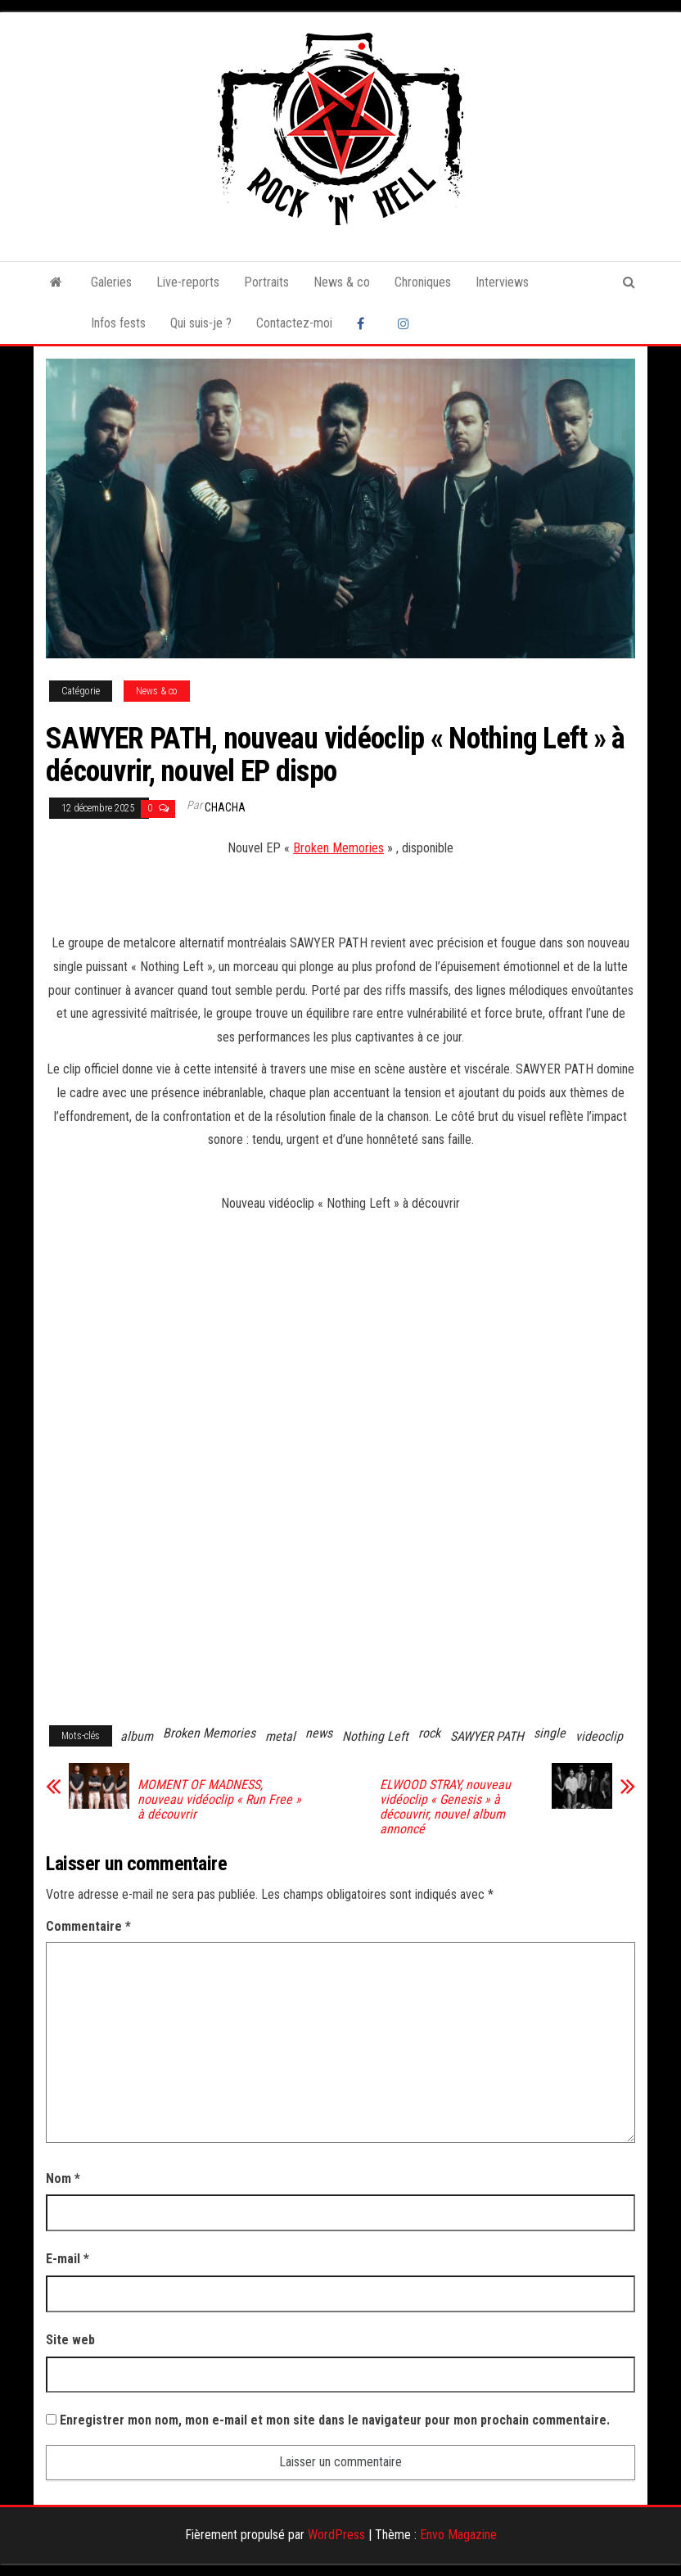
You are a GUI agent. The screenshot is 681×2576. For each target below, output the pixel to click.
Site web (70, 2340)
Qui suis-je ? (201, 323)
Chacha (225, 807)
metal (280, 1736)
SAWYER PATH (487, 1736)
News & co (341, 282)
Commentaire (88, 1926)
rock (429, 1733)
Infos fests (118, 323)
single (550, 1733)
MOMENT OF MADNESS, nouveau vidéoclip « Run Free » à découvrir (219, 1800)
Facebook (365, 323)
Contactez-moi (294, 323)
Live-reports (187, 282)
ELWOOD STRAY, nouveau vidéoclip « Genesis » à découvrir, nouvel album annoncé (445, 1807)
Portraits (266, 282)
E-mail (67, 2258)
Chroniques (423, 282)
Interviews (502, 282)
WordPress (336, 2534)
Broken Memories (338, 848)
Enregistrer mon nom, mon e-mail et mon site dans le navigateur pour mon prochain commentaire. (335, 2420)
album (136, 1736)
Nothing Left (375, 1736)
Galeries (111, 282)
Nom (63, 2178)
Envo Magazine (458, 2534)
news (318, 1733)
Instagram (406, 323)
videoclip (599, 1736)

**********

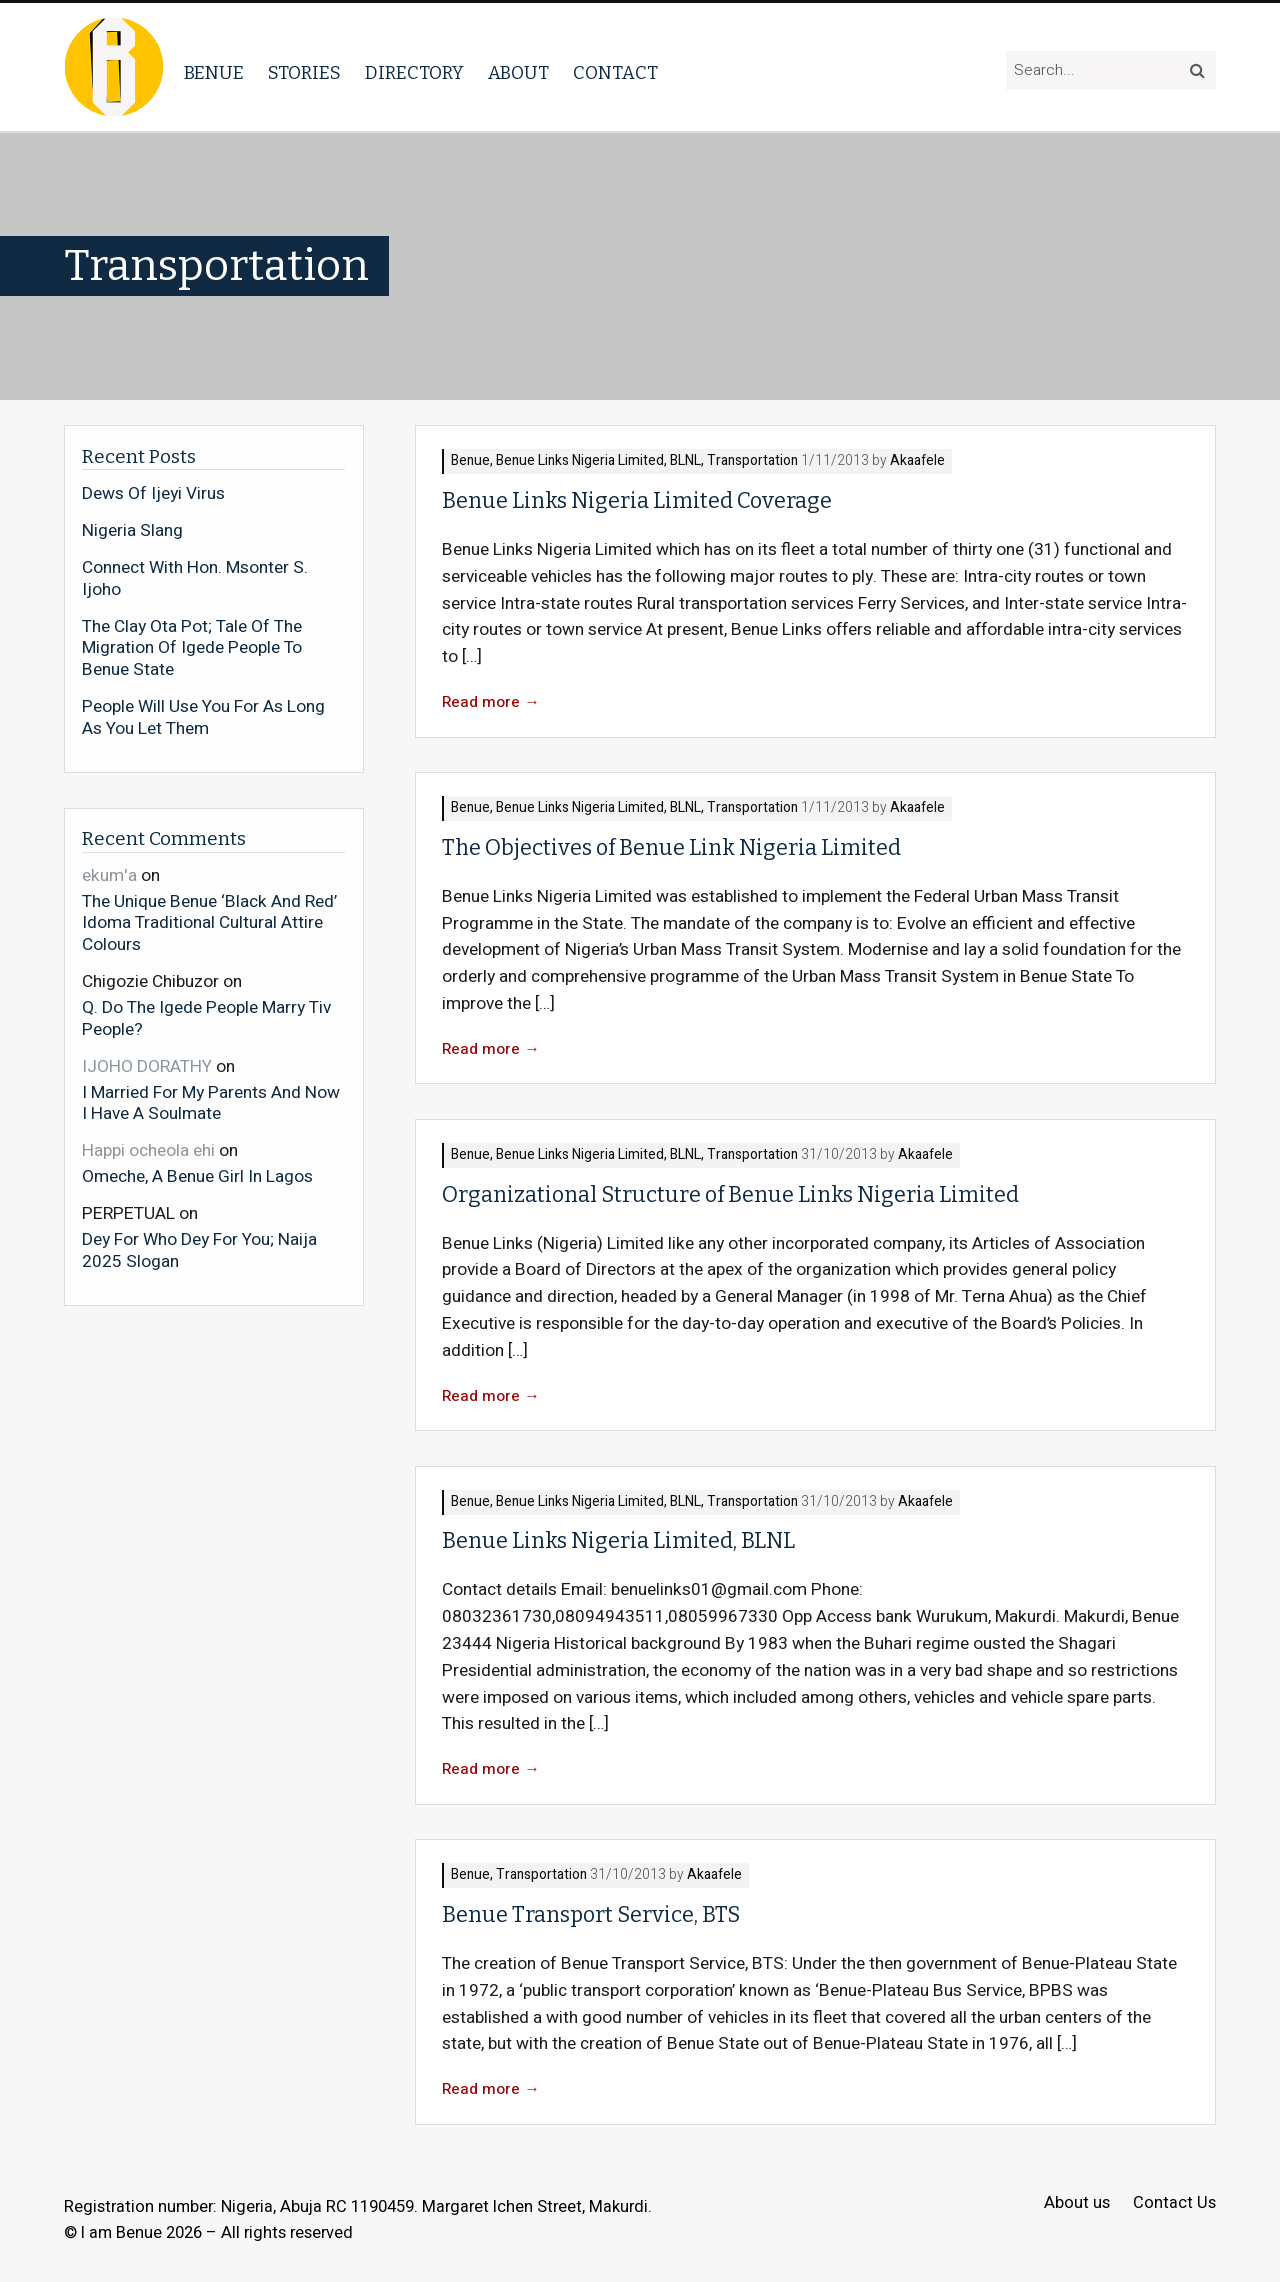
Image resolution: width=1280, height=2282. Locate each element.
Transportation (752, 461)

**********

#### Task statement:
Return a word-for-word copy of the lines above from the one holding "Contactez-moi (294, 323)" through the one holding "videoclip (599, 1736)", with both of them included and nothing besides.

#### The answer:
Contactez-moi (294, 323)
Live-reports (187, 282)
ELWOOD STRAY, nouveau vidéoclip « Genesis » à découvrir, nouvel album annoncé (445, 1807)
Portraits (266, 282)
E-mail (67, 2258)
Chroniques (423, 282)
Interviews (502, 282)
WordPress (336, 2534)
Broken Memories (338, 848)
Enregistrer mon nom, mon e-mail et mon site dans le navigateur pour mon prochain commentaire. (335, 2420)
album (136, 1736)
Nothing Left (375, 1736)
Galeries (111, 282)
Nom (63, 2178)
Envo Magazine (458, 2534)
news (318, 1733)
Instagram (406, 323)
videoclip (599, 1736)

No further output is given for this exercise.